Para o especialista, a dificuldade em um discurso único afeta a maneira como as pessoas recebem as informações sobre o imunizante. "Até o momento, a gente não viu nenhum tipo de mobilização e campanha motivacional do governo para que as pessoas se vacinem. Toda a comunicação que vem do governo federal é sempre truncada e ambivalente. Não estamos vendo na mídia digital, televisiva ou impressa nenhuma campanha pró-vacina e isso é um problema muito sério".

José Gallucci Neto, psiquiatra e pesquisador do IPq da USP (14.jan.2021)
José Gallucci Neto, psiquiatra e pesquisador do Instituto de Psiquiatria (IPq) da USP (14.jan.2021)
Foto: Reprodução/CNN

Para que a imunidade coletiva seja alcançada, é necessária uma vacinação em massa. "Temos que vacinar muita gente, cerca de 90% das pessoas. Ou a gente se une agora pró-vacina ou corremos o sério risco de falhar nessa campanha vacinal", afirmou o pesquisador.
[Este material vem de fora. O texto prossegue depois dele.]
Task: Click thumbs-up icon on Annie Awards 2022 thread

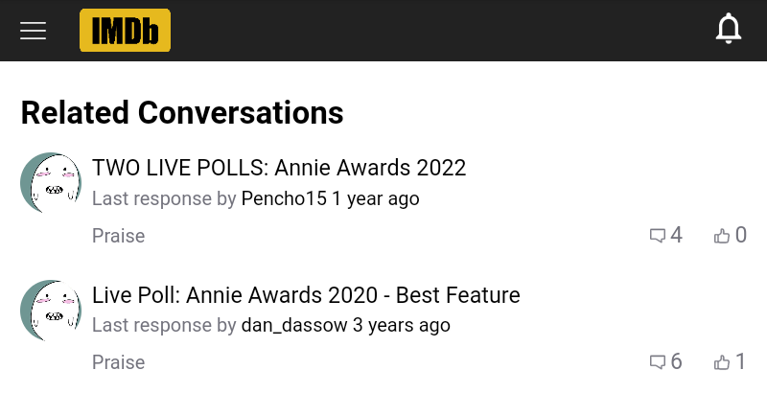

Gallucci comentou ainda os resultados da eficácia da Coronavac, divulgados pelo Instituto Butantan. "A maneira como a divulgação do resultado foi feita foi ruim, infeliz, criou uma expectativa muito grande e uma atenção muito maior do que precisava para o número da eficácia. Os dados são corretos, a eficácia da vacina é boa, reduz em metade o risco de as pessoas se contaminarem e em 78% a necessidade de precisarem de auxílio médico. Não podemos criar polêmica em torno desse valor ou ficar comparando com outras de RNA que não temos agora, nem vamos ter".